→ Data supplied

= = = = =

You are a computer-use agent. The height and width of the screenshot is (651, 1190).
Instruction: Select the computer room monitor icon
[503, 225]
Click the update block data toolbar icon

= = = = =

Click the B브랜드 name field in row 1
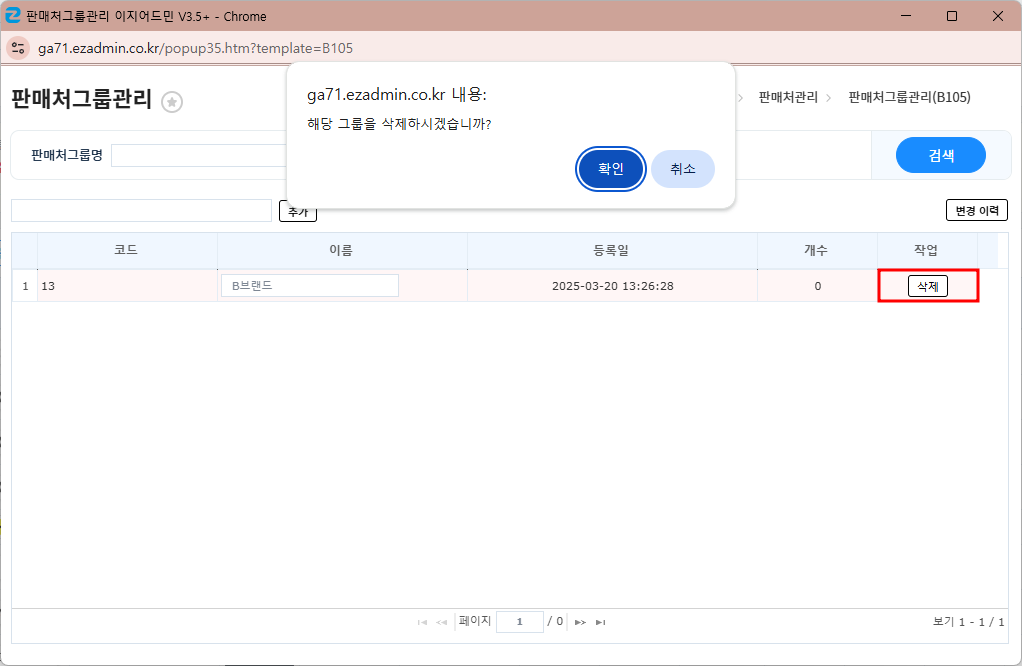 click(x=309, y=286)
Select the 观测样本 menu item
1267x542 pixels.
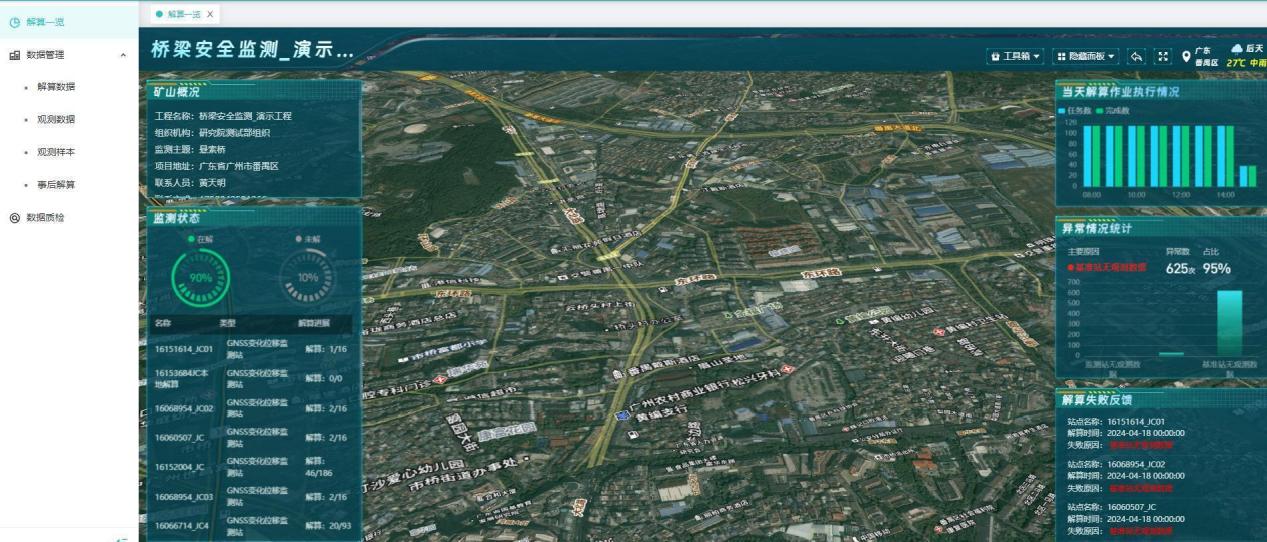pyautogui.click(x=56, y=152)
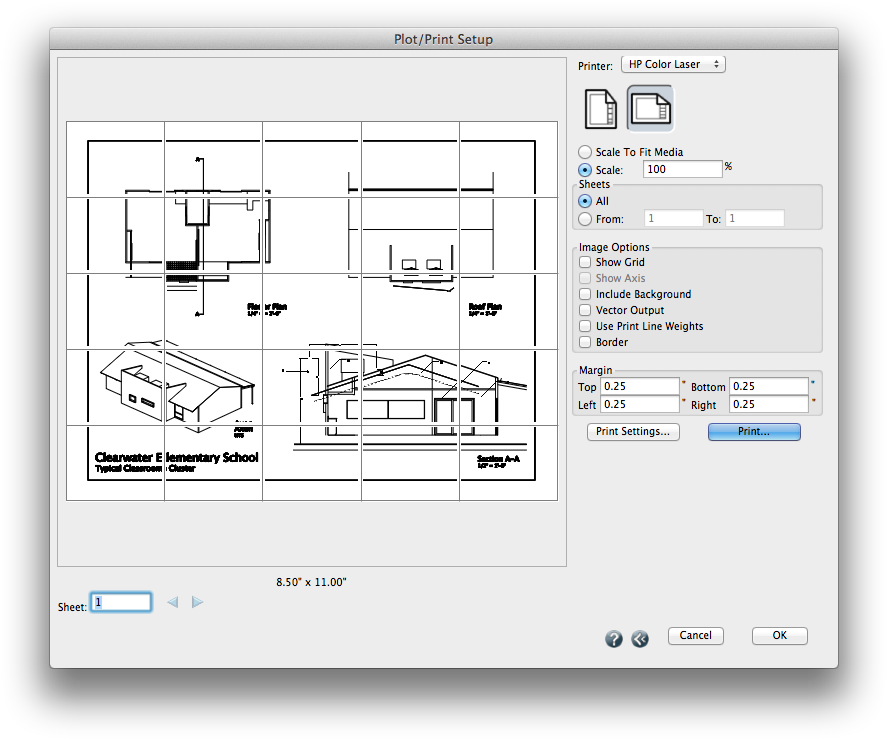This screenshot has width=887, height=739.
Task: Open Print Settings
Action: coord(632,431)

= = = = =

→ Required action
Set down, from the entries above, exactly the lines from the one with "Instruction: Select the" up to and including the one with "Click the update block data toolbar icon", and no other lines.

→ Output for this task
Instruction: Select the computer room monitor icon
[503, 225]
Click the update block data toolbar icon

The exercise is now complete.